Dataset entries
----

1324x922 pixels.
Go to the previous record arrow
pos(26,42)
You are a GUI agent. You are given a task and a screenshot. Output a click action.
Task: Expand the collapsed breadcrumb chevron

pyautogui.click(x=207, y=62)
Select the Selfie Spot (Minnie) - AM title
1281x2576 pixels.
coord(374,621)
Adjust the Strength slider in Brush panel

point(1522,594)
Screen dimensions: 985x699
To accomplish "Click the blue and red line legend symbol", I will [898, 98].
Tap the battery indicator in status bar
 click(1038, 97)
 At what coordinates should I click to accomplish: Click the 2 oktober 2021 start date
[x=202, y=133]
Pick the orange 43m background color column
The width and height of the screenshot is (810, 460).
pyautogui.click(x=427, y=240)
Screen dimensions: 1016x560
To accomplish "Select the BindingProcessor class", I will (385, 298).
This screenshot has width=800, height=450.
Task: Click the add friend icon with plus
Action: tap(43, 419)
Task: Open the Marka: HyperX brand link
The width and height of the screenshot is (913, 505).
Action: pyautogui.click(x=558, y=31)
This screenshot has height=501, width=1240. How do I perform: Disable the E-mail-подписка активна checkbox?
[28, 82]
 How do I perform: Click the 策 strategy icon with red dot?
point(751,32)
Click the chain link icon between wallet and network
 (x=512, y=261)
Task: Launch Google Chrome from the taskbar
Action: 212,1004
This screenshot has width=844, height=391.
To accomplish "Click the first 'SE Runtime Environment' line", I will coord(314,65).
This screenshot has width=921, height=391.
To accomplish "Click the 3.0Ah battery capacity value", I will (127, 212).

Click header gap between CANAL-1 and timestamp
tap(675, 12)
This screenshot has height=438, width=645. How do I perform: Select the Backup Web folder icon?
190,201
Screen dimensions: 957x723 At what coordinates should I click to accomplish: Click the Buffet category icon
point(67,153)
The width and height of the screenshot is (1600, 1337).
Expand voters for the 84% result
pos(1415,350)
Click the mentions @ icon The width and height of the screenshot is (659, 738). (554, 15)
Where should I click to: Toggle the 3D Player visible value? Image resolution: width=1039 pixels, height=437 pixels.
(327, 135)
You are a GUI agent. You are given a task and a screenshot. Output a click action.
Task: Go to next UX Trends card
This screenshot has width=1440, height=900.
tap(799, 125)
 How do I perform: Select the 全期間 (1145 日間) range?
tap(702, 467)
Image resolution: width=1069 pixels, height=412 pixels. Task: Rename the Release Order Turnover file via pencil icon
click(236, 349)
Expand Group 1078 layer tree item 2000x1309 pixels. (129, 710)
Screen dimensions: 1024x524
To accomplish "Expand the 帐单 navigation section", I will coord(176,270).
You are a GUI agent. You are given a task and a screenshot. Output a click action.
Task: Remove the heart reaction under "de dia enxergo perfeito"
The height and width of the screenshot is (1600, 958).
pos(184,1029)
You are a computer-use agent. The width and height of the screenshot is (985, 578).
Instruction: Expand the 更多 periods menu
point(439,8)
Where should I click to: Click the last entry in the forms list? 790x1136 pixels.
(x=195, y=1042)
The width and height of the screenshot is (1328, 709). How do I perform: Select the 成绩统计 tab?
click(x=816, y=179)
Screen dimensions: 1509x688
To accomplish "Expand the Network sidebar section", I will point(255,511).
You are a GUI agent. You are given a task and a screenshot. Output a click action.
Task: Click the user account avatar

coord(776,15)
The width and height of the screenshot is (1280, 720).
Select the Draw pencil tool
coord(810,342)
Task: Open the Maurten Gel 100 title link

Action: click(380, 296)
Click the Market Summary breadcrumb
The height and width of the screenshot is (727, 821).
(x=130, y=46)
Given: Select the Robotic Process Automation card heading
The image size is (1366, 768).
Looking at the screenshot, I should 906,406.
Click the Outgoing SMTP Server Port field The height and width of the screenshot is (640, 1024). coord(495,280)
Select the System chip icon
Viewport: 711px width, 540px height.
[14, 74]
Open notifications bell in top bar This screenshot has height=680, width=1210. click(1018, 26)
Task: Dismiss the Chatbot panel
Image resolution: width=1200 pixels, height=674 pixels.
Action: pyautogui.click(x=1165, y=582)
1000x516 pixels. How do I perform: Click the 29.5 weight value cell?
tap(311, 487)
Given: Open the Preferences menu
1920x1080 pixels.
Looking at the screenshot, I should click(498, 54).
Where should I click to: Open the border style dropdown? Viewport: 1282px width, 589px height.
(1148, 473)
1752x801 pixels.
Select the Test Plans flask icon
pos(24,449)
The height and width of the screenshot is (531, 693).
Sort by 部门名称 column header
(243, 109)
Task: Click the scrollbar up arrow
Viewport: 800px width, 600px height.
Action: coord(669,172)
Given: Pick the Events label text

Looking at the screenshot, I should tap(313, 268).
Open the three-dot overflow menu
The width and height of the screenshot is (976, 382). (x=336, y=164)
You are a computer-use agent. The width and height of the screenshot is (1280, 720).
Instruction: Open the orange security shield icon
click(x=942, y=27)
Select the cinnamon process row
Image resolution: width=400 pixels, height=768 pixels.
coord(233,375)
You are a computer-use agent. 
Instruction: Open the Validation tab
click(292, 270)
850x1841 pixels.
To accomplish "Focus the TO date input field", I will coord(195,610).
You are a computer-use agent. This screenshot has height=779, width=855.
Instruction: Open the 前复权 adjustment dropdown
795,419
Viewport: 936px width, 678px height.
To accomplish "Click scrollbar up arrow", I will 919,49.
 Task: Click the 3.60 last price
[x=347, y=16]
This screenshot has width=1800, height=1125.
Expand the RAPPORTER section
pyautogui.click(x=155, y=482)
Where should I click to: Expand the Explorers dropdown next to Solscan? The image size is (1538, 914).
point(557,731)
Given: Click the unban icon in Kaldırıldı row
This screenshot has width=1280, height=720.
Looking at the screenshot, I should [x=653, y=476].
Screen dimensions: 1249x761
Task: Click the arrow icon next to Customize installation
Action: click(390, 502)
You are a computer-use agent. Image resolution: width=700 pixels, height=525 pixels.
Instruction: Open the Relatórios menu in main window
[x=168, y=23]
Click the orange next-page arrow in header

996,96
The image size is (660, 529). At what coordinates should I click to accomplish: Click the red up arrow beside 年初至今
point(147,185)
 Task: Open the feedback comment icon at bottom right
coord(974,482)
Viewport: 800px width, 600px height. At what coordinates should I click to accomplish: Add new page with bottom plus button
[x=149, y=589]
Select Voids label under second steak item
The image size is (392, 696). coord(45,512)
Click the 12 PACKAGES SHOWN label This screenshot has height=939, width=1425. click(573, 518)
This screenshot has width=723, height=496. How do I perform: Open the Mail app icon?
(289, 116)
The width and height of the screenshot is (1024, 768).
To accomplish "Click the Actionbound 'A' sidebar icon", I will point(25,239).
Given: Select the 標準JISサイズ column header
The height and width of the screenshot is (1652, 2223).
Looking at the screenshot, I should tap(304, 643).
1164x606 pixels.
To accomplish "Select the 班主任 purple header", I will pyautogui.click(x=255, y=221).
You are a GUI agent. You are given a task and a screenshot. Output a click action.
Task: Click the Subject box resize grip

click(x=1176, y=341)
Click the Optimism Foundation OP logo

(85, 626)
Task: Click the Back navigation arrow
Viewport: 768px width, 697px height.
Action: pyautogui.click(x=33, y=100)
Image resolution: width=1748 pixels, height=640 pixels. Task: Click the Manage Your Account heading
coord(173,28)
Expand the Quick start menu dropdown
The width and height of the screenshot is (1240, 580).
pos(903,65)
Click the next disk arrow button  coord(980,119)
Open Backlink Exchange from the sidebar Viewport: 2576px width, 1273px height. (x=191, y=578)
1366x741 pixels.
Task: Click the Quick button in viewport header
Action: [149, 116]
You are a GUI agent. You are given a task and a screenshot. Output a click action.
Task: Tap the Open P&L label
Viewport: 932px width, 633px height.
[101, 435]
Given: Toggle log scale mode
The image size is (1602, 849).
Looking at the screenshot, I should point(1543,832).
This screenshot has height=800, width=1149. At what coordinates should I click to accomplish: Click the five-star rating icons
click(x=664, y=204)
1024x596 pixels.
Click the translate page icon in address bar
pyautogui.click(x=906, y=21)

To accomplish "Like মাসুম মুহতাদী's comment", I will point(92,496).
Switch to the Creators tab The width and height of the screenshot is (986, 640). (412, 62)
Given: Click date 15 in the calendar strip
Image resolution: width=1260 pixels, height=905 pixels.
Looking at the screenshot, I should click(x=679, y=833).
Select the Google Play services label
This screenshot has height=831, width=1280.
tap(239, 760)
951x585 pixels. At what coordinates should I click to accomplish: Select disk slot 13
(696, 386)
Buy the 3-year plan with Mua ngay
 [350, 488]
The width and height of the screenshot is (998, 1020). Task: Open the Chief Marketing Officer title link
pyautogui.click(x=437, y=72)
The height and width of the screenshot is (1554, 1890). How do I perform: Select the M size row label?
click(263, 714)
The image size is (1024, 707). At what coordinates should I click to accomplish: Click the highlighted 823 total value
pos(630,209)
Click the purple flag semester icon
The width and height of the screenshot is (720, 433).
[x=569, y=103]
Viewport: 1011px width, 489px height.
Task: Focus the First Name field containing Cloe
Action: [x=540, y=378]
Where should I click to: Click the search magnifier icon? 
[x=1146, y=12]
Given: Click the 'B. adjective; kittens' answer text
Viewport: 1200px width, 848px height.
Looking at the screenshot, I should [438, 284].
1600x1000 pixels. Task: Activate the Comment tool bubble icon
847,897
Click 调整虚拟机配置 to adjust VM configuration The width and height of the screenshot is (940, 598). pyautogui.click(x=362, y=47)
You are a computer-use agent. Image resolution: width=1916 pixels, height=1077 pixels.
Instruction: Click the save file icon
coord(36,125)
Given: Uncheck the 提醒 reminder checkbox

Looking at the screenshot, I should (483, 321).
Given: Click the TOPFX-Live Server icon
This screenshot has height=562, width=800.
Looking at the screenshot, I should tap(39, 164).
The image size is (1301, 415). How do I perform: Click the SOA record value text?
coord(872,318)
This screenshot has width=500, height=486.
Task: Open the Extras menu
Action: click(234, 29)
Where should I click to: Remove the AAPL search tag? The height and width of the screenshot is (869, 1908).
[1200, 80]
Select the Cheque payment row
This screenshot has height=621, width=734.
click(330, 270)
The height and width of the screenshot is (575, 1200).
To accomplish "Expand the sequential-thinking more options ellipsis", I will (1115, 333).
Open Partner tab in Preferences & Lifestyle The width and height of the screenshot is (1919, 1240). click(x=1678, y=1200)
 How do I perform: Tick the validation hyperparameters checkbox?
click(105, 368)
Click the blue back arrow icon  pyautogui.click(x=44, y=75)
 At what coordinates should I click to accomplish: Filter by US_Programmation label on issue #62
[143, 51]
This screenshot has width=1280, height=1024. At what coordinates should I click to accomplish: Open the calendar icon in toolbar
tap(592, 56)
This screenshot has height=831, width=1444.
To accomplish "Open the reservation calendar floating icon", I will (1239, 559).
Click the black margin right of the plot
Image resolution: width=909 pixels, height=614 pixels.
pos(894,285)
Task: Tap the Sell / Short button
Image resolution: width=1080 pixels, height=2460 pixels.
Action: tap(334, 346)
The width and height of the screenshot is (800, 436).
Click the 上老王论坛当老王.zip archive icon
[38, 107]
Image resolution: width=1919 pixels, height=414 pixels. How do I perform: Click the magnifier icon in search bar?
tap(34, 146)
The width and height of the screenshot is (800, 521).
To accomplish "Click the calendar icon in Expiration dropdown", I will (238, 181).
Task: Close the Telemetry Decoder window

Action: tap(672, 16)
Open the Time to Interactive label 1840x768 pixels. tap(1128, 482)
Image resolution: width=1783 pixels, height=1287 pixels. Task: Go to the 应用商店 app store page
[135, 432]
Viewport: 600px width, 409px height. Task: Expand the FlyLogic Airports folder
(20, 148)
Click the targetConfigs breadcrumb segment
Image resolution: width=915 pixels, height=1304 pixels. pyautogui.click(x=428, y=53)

----

--- What the task requires ---
Where a line above contains the word "scrollbar", show that line.

--- Exercise output ---
Task: Click the scrollbar up arrow
To accomplish "Click scrollbar up arrow", I will 919,49.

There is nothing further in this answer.